Arrest of Ships in Accordance with Libyan Law

By Dr. Mohamed Karbal,  Managing Partner at Karbal & Co.

Despite the current security problems, the Libyan government due to its efforts to rebuild the New Libya, has situated the nation at the apex of a widely-anticipated economic boom of development in all sectors. Prior to the revolution of 2011, Libya’s exports reached $30 billion USD and its imports exceeded $6 Billion USD.

With new liberal economic views and the willingness to compensate for the 42 years of stagnation under the Gaddafi regime, Libya’s economic development is projected to be one of the fastest growing economies in the world.

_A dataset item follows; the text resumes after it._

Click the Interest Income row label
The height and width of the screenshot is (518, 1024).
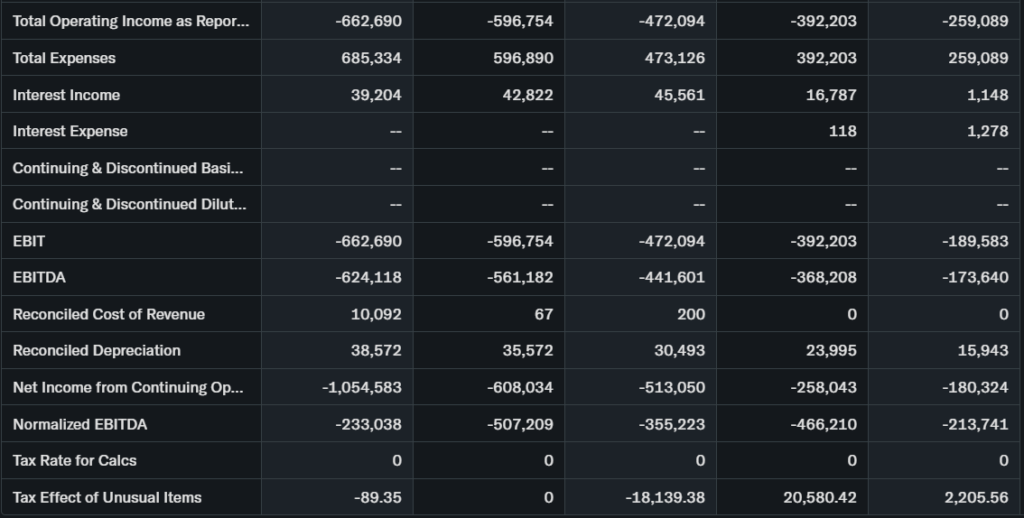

Libya is largely dependent on imports, consisting mainly of industrial and food commodities. Libya’s biggest trading partner is the European Union and Italy leads with 30% of Libyan imports. This significance of the Libya/EU trade-link across the Mediterranean is undisputed as the seaports of Libya are invigorating their connections to the southern European seaports.

This will continue to play an increasingly important role in the future. The Libyan foreign trade is carried out through seven major commercial seaports, seven petroleum seaports, and one seaport for the steel industry. This significant number will be the basis of the trade link across the Mediterranean once security and stability dominate the Libyan political scene.

The seaports are reasonably equipped, nevertheless, in the near future the Libyan government will be investing in improving the efficiency and productivity of its seaports. The government is presently contemplating involving foreign investors to develop and operate the Libyan seaports on the basis of public-private partnership (PPP).

As the efficiency of these seaports improves, the frequency of ships berthing at Libyan ports is expected to increase. It is a commercial fact that the majority of ships calling at the Libyan ports are neither registered in Libya nor owned by Libyan entities. With the expected increase of the tonnage and containers to be handled by the Libyan seaports, legal problems between the foreign ship-owners and shippers are expected to increase before the Libyan courts.